SALIENT: Frequency-Aware Paired Diffusion for Controllable Long-Tail CT Detection

TL;DR

SALIENT demonstrates that frequency-aware diffusion enables controllable, computationally efficient precision rescue in long-tail CT detection, and improves generative realism.

Abstract

Detection of rare lesions in whole-body CT is fundamentally limited by extreme class imbalance and low target-to-volume ratios, producing precision collapse despite high AUROC. Synthetic augmentation with diffusion models offers promise, yet pixel-space diffusion is computationally expensive, and existing mask-conditioned approaches lack controllable attribute-level regulation and paired supervision for accountable training. We introduce SALIENT, a mask-conditioned wavelet-domain diffusion framework that synthesizes paired lesion-masking volumes for controllable CT augmentation under long-tail regimes. Instead of denoising in pixel space, SALIENT performs structured diffusion over discrete wavelet coefficients, explicitly separating low-frequency brightness from high-frequency structural detail. Learnable frequency-aware objectives disentangle target and background attributes (structure, contrast, edge fidelity), enabling interpretable and stable optimization. A 3D VAE generates diverse volumetric lesion masks, and a semi-supervised teacher produces paired slice-level pseudo-labels for downstream mask-guided detection. SALIENT improves generative realism, as reflected by higher MS-SSIM (0.63 to 0.83) and lower FID (118.4 to 46.5). In a separate downstream evaluation, SALIENT-augmented training improves long-tail detection performance, yielding disproportionate AUPRC gains across low prevalences and target-to-volume ratios. Optimal synthetic ratios shift from 2x to 4x as labeled seed size decreases, indicating a seed-dependent augmentation regime under low-label conditions. SALIENT demonstrates that frequency-aware diffusion enables controllable, computationally efficient precision rescue in long-tail CT detection.
Paper Structure (28 sections, 19 equations, 5 figures, 1 table)

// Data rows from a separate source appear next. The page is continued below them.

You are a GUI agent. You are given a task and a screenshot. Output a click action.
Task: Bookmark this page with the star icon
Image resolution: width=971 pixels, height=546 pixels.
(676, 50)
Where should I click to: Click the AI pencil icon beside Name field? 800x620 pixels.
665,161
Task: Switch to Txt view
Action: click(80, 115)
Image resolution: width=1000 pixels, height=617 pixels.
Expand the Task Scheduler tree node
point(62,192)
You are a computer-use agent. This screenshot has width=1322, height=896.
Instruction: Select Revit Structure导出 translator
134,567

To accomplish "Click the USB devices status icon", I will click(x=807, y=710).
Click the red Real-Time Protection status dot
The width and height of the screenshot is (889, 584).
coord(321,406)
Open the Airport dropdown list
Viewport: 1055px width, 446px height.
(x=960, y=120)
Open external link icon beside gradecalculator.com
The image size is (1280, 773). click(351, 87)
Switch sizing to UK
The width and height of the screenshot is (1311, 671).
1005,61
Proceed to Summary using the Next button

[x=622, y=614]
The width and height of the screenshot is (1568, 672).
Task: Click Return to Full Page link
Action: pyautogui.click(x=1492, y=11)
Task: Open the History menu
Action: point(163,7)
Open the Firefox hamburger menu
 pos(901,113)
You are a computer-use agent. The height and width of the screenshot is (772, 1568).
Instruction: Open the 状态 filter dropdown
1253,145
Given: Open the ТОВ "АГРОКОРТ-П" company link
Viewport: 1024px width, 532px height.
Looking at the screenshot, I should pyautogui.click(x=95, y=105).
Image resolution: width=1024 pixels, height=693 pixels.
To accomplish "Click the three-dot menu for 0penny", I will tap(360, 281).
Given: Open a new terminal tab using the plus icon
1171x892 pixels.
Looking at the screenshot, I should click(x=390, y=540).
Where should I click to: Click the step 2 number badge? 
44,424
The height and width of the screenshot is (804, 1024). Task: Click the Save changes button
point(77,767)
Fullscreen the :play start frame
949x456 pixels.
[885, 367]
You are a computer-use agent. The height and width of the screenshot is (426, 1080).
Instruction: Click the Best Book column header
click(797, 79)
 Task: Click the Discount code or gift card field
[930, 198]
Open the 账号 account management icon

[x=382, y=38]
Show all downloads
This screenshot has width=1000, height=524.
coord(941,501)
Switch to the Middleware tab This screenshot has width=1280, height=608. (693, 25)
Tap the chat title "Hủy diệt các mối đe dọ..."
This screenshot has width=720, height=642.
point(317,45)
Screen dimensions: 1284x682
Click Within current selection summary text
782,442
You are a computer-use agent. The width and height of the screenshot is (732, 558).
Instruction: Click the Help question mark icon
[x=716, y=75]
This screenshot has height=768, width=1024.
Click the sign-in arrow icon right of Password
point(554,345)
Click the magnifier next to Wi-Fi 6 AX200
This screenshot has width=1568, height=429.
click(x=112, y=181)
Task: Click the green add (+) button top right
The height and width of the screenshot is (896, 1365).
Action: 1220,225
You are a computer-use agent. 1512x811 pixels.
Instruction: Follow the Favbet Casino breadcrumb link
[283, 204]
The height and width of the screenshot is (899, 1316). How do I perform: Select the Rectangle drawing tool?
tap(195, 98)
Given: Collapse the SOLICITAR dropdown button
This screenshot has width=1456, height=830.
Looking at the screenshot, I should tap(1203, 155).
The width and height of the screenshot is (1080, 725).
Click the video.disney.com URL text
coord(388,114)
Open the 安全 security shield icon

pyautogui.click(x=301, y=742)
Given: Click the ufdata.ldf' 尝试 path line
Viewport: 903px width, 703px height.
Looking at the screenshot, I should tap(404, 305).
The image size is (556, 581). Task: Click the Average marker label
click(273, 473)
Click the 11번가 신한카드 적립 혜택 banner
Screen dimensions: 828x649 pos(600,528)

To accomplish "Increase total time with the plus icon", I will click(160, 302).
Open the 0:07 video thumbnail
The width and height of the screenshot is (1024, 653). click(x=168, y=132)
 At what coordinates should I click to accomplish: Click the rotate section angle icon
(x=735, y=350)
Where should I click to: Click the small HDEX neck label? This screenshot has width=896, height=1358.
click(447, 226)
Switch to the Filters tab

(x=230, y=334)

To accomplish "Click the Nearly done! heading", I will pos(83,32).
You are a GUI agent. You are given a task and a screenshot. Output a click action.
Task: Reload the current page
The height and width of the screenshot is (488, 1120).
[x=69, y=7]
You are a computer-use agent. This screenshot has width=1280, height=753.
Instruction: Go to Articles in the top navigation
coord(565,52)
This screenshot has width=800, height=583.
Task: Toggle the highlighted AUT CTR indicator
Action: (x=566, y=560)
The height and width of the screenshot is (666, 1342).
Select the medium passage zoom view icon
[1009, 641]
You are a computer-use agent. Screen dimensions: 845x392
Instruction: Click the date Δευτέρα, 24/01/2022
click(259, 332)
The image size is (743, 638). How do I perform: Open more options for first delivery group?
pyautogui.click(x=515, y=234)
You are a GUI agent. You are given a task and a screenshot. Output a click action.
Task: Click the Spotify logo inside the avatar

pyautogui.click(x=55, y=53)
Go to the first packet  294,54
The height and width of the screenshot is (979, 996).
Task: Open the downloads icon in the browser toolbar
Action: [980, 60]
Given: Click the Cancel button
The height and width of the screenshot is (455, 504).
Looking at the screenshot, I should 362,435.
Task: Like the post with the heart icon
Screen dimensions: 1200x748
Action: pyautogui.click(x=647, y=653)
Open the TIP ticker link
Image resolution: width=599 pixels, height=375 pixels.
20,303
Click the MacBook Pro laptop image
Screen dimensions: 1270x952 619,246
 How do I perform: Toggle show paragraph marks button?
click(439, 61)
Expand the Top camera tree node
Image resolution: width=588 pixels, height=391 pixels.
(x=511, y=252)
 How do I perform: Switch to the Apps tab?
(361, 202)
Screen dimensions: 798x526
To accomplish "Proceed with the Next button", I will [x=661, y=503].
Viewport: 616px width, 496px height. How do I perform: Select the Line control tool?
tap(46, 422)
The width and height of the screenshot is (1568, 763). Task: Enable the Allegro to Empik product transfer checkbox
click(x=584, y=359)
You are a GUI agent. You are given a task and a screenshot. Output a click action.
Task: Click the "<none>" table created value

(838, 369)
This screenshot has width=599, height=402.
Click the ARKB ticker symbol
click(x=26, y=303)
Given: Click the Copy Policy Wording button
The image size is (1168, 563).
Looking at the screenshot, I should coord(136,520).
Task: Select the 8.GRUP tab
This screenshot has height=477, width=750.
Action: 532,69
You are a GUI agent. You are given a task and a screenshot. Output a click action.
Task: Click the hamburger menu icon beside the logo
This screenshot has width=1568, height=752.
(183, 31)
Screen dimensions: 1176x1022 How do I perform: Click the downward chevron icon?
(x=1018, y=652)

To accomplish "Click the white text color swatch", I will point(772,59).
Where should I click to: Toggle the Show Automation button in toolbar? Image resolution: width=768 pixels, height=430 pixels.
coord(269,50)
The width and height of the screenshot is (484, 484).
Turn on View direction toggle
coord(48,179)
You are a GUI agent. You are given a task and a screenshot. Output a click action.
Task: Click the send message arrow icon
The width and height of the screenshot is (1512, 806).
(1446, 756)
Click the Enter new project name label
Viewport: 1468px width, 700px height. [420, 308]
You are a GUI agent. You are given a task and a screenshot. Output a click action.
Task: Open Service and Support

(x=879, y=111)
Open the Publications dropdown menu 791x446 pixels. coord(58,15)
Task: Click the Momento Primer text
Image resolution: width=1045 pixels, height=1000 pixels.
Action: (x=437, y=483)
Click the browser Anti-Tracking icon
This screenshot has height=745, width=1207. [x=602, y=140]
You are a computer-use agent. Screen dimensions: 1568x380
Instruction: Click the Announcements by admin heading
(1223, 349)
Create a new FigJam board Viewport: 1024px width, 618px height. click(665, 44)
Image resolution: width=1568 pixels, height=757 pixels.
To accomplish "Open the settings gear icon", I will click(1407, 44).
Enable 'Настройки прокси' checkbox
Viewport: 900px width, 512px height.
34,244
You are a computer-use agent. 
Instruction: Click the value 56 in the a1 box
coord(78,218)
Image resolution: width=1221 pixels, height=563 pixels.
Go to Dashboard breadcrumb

This paper contains 28 sections, 19 equations, 5 figures, 1 table.

Figures (5)

  • Figure 1: Overview of the proposed SALIENT synthetic data and classification pipeline. Real CT volumes and lesion masks are first processed by a 3D VAE to generate diverse volumetric masks, which are projected into 2D slice space and used as conditioning signals for the wavelet-domain diffusion model. SALIENT operates on discrete wavelet coefficients to synthesize mask-guided CT slices, which are subsequently pseudo-labeled by a semi-supervised segmentation teacher (UCMT). The resulting synthetic CT--mask pairs augment training for a slice-level mask-guided ResNet-50 classifier. Slice-level predictions are further aggregated into subject-level decisions using an Embedded Vision Transformer (EViT)islam2024seeking.
  • Figure 2: Architecture of SALIENT in the wavelet domain. A central CT slice and its axial neighbors are transformed into wavelet coefficients (LL, LH, HL, HH). A mask-gated frequency scaling (FSA) module modulates the noisy coefficients before concatenation with a 2.5D conditioning stack. A time-conditioned UNet predicts clean wavelet coefficients at each diffusion step, which are reconstructed into synthetic CT slices via inverse DWT.
  • Figure 3: Comparison of synthetic CT slices generated by pixel-space MedDDPM and wavelet-domain SALIENT. SALIENT produces sharper anatomical boundaries, reduced high-frequency noise, and improved contrast stability in mediastinal regions.
  • Figure 4: Quantitative frequency and intensity comparison between Real CT, pixel-space MedDDPM, and SALIENT. (Left) Per-slice LL standard deviation. (Middle) High-frequency variance per slice (LH/HL/HH). (Right) ROI intensity histograms using method-specific masks.
  • Figure 5: Saliency alignment improves with paired augmentation. Top: training without mask guidance; middle: without synthetic data; bottom: with SALIENT paired CT--mask augmentation. SALIENT encourages lesion-focused evidence and reduces spurious activations on irrelevant anatomy.